> [EXERCISE REQUIREMENTS]:
Repeat word for word the lines starting at the one with "The height and" and ending at the final line of the material, both ends included; omit pictures.
=== Section Start ===
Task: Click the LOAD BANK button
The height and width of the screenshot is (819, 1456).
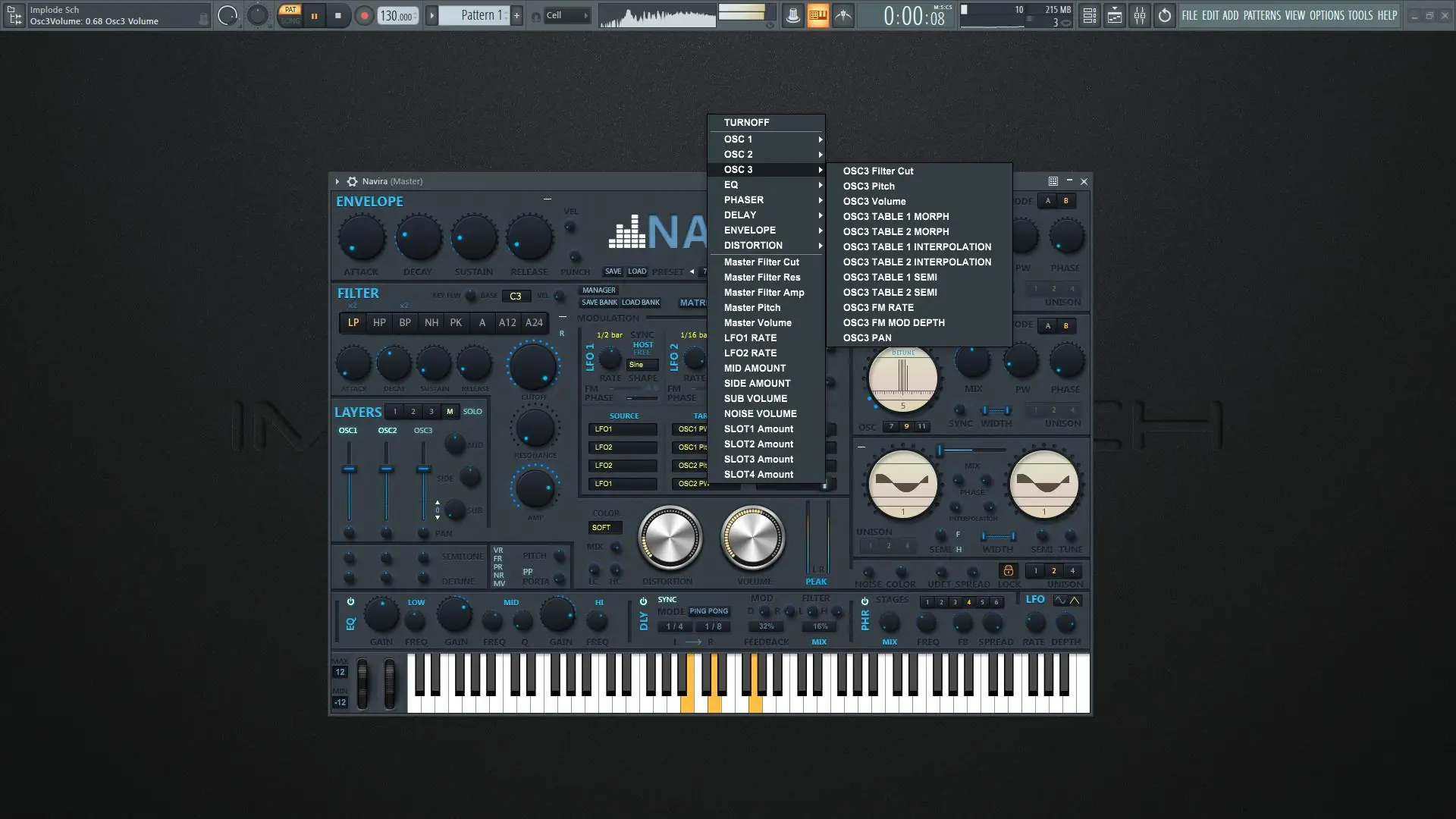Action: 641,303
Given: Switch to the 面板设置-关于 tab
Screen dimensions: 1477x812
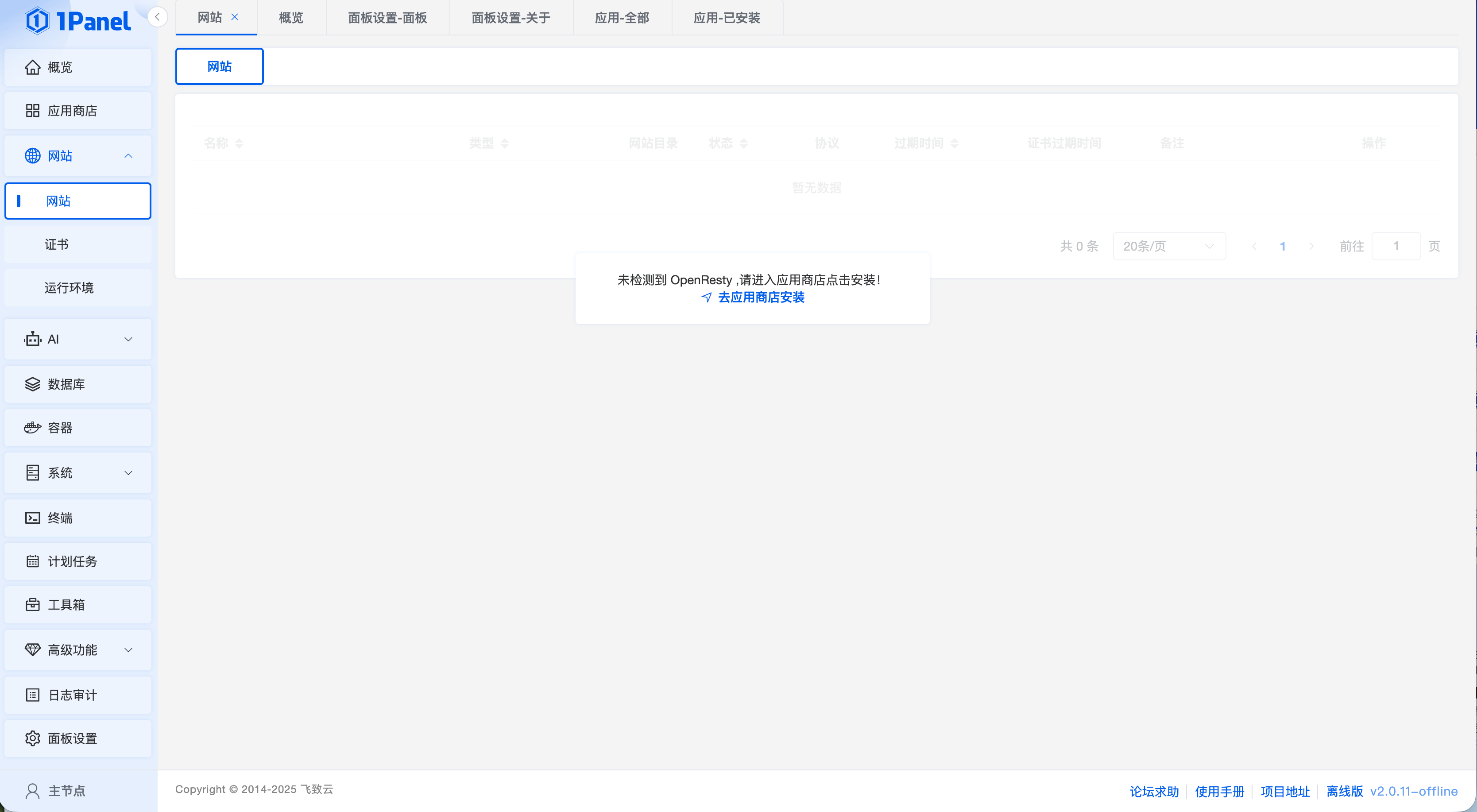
=== Section End ===
> [SOLUTION]:
The height and width of the screenshot is (819, 1456).
Action: 641,303
Given: Switch to the 面板设置-关于 tab
Screen dimensions: 1477x812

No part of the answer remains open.